Re: Questions on best practices for a new Splunk environment

jkat54 — Wed, 30 Aug 2017 17:22:16 GMT

Put syslog on dedicated servers = best practice.

So don't do what you're doing right now. Build new servers for syslog and put universal forwarders on them to send the data to Splunk indexers.

Question 3: you said your cluster master is your license master... so there's no difference but yes it is supposed to be on the cluster master in your case.

Question 5) you tell me the answer. Do you have forwarding enabled on server 2? If so, then the data is forwarding to whatever you've configured unless the inputs have indexAndForward enabled.

Re: Questions on best practices for a new Splunk environment

hrithiktej — Wed, 30 Aug 2017 17:40:58 GMT

Thanks a lot once again. for Question 5: Under settings > Data > Forwarding $ Receiving > Forward data > Configure forwarding > I do see names of my indexers:9997 (splunk03:9997 & splunk04:9997) status as enabled which means it is forwarding I guess. Sorry but I did not get your statement "unless the inputs have indexAndForward enabled" how do I check this index & forward?

Re: Questions on best practices for a new Splunk environment

jkat54 — Wed, 30 Aug 2017 20:20:12 GMT

Index and forward is an outputs.conf setting. I mis-spoke when I say inputs.

https://docs.splunk.com/Documentation/Splunk/6.6.3/Admin/Outputsconf

To check if it's enabled you can use btool

./splunk btool outputs list

Re: Questions on best practices for a new Splunk environment

hrithiktej — Tue, 29 Sep 2020 15:35:21 GMT

Thank you, from the below output I guess it is just forwarding to 3 & 4 and not doing indexing as I see index = false.

[root@splunk02 bin]# ./splunk btool outputs list
[indexAndForward]
index = false
[syslog]
dropEventsOnQueueFull = -1
maxEventSize = 1024
priority = <13>
type = udp
[tcpout]
ackTimeoutOnShutdown = 30
autoLBFrequency = 30
blockOnCloning = true
blockWarnThreshold = 100
compressed = false
connectionTimeout = 20
defaultGroup = primary_indexers
disabled = false
dropClonedEventsOnQueueFull = 5
dropEventsOnQueueFull = -1
forceTimebasedAutoLB = false
forwardedindex.0.whitelist = .*
forwardedindex.1.blacklist = _.*
forwardedindex.2.whitelist = (_audit|_internal|_introspection)
forwardedindex.filter.disable = false
heartbeatFrequency = 30
indexAndForward = false
maxConnectionsPerIndexer = 2
maxFailuresPerInterval = 2
maxQueueSize = 7MB
readTimeout = 300
secsInFailureInterval = 1
sendCookedData = true
sslQuietShutdown = false
tcpSendBufSz = 0
useACK = true
writeTimeout = 300
[tcpout:primary_indexers]
server = splunk03:9997, splunk04. :9997

I am wondering why my prev admin chose to forward data from estreamer to splunk02 i.e. our enterprise security server rather than directly to the indexers.
Is there any added benefit for forwarding estreamer to enterprise security Splunk rather than indexers first?

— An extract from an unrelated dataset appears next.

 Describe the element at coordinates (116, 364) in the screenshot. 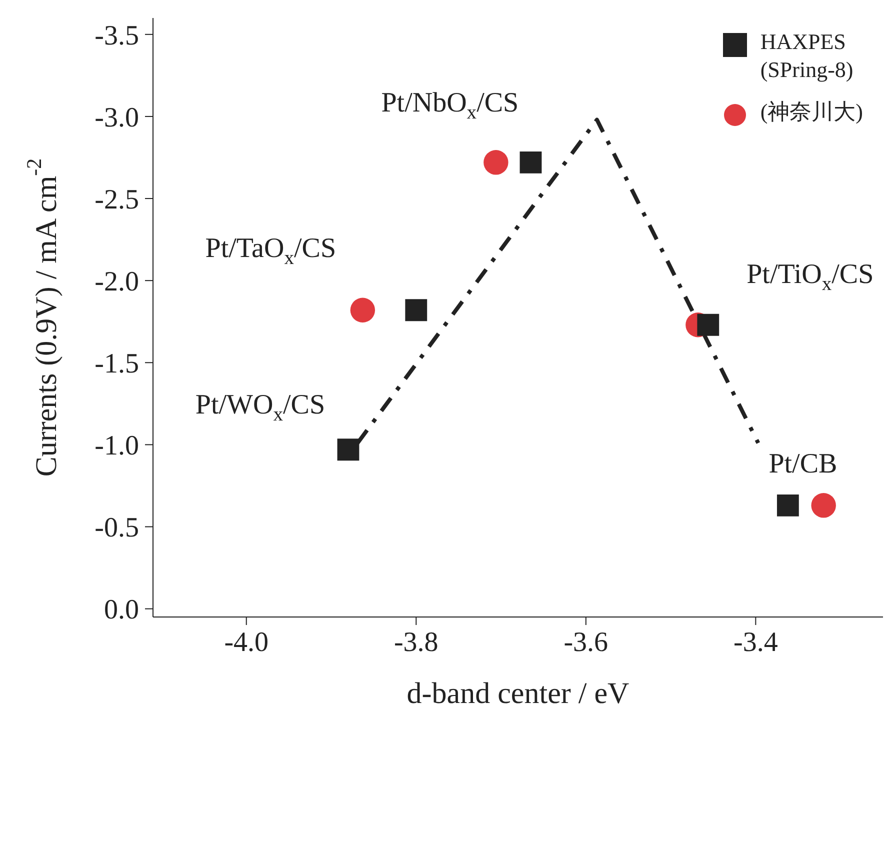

Re: Questions on best practices for a new Splunk environment

jkat54 — Thu, 31 Aug 2017 13:16:11 GMT

The cisco apps can be a bit special at times... you should probably open a new question on that.

Re: Questions on best practices for a new Splunk environment

hrithiktej — Thu, 31 Aug 2017 13:18:40 GMT

ok, sure I will thank you very much for all your help very grateful.

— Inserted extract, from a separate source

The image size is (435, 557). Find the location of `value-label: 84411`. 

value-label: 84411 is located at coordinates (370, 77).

Re: Questions on best practices for a new Splunk environment

hrithiktej — Sat, 23 Sep 2017 17:11:26 GMT

Hi Many thanks for your help I have separated the syslog server from the indexers now and have installed UFs on them to forward the data, I did ran into some problems but everything is cool now and the performance in terms of searches is a lot better.